Luciano “Romano” Valentin de Conceixa – Berjuang Lewat Diplomasi

1527
Facebooktwitterpinterestlinkedinmail

Proses sebuah negara untuk kembali berdaulat tentu memerlukan proses yang panjang dan penuh pengorbanan yang besar. Seorang anak yang kemudian tumbuh menjadi remaja, dan kelak pria adalah saksi kembali kedaulatan ini dengan darah dan air mata. 

Sejak menyaksikan anggota keluarganya terbunuh, Luciano kecil bertekad untuk menjadi pejuang. Ia lari ke hutan, bergabung dengan paramiliter dan membentuk dirinya tak hanya menjadi pejuang lewat angkat senjata, juga diplomasi. Berkat bantuan seorang pastor, ia berkesempatan untuk bersekolah di Jakarta dan kemudian membangun sebuah kisah hidup yang luar biasa. Kini, ia menjadi seorang negarawan dan diplomat yang terhormat dan, terus terang, sangat bersahabat. Berikut obrolan ringan-tak-ringan INDOMEDIA dengan Konsulat Jenderal Timor Leste (Leste adalah bahasa Portugis untuk kata “timur”. Sehingga, dalam bahasa Indonesia menjadi Timor Timur. Secara resmi, nama negara ini adalah República Democrática de Timor-Leste/RDTL) kata Bapak Luciano Valentin de Conceixa.

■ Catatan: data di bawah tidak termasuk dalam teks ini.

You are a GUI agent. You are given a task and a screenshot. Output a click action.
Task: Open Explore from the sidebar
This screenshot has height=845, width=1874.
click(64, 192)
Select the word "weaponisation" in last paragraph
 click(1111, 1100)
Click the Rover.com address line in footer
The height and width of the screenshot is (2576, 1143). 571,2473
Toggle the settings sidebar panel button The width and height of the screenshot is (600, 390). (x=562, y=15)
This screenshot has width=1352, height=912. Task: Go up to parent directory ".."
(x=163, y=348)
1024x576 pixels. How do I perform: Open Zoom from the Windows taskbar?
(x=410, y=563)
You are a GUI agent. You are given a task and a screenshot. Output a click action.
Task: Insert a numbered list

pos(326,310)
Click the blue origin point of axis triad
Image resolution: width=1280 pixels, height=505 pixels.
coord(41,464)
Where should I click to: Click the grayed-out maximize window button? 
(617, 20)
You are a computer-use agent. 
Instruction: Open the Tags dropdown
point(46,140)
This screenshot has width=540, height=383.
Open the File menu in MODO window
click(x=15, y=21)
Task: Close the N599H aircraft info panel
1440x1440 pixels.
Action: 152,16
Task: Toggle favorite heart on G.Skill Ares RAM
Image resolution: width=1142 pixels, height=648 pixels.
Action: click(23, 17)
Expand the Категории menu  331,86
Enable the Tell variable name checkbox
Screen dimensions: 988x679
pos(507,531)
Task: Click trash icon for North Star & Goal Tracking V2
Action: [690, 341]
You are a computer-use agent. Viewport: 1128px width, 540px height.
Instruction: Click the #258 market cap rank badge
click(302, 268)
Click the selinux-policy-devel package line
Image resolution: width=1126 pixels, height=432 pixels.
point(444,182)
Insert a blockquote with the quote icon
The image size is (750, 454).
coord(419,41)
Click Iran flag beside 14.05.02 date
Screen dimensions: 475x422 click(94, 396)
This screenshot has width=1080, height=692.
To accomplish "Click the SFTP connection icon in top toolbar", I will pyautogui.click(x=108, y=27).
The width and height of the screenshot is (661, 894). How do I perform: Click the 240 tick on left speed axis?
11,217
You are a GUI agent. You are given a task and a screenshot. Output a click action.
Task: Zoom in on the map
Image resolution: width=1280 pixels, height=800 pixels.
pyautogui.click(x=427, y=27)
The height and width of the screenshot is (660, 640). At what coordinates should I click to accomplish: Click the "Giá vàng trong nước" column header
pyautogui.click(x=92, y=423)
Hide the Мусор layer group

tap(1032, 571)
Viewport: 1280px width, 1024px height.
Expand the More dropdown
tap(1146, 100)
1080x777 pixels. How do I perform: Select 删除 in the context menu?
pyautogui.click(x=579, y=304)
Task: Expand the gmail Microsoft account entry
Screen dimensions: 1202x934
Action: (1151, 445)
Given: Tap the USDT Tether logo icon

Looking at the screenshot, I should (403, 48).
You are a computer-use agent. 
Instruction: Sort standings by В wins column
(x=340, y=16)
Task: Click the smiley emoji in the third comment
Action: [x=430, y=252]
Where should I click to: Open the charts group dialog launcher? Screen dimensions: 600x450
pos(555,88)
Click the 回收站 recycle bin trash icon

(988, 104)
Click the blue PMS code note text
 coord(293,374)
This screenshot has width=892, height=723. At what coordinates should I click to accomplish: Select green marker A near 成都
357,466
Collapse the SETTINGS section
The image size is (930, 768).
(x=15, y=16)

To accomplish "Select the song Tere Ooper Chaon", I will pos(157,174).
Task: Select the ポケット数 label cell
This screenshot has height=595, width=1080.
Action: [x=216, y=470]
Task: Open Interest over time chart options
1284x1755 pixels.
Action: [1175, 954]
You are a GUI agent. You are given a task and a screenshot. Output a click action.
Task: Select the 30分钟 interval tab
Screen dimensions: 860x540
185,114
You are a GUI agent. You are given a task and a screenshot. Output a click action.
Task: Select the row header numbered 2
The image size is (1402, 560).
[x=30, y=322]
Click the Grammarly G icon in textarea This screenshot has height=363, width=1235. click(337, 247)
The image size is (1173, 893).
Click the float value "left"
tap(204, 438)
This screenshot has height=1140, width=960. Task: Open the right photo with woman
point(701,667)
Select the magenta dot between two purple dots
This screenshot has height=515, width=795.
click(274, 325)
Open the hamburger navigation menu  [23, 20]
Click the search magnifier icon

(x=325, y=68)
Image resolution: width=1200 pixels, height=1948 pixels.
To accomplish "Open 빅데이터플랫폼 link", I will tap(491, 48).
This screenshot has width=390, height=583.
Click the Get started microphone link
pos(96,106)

Boleh ceritakan asal-usul nama Anda?

Nama baptis saya, nama Kristen, adalah Luciano Valentin de Conceixa. Lalu, ada nama kecil saya, yaitu Luciano Romano. Tapi, ada nama yang diberikan saat lahir. Itu nama tradisionalnya. Setiap orang yang lahir di Timor Timur, sebelum dibaptis atau masuk agama Kristen, apakah itu laki-laki atau perempuan, biasanya memiliki nama tradisonal yang diberikan oleh orangtua mama. Kalau masuk Katolik, dapat nama Katolik. Kalau masuk Islam, pakai nama Islam. Nama saya sendiri diberikan oleh gereja Katolik yang dipengaruhi oleh gereja Katolik Portugis. Dulu, Timor Timur dijajah Portugis, jadi nama saya ini adalah warisan kolonial Portugis. Saya lahir tanggal 9 Juli 1972. Tiga tahun sebelum secara resmi Indonesia masuk ke Timor Timur. 


 
Bisa ceritakan tentang keluarga Anda?

Saya menikah dua kali. Istri saya yang pertama kelahiran Jakarta, anak seorang purnawirawan ABRI, yang pernah ditugaskan dalam peperangan Timor Timur. Pernikahan kami dikaruniai tiga orang anak. Dengan segala risiko, ia mengikuti saya di tahun 1994 ke Eropa setelah menikah. Anak saya ada yang lahir di Portugal. Satu lagi di Timor Timur saat kami kembali ke sana. Yang pertama di Jakarta. Saat ini dia berusia 25 tahun. Di tahun 1994, Indonesia menjadi tuan rumah Konferensi Asia Pasifik. Presiden Soeharto sebagai hosting untuk lebih dari 20 kepala negara dan kepala pemerintahan. Dari Australia, perdana menteri Paul Keating yang datang. Saya tidak pernah lupa kejadian hari itu. Pertama karena anak saya lahir di rumah sakit, dan kedua kami berhasil mengokupasi kedutaan besar Amerika Serikat di Jakarta. Kami melakukan ini untuk mendapatkan perhatian komunitas internasional. Karena masalah Timor Timur bukan masalah antara Timor Timur dengan Indonesia, PBB, atau Portugal. Tapi, rakyat Timor Timur dengan komunitas internasional. Melalui dua resolusi PBB Dewan Keamanan dan beberapa resolusi majelis umum PBB. 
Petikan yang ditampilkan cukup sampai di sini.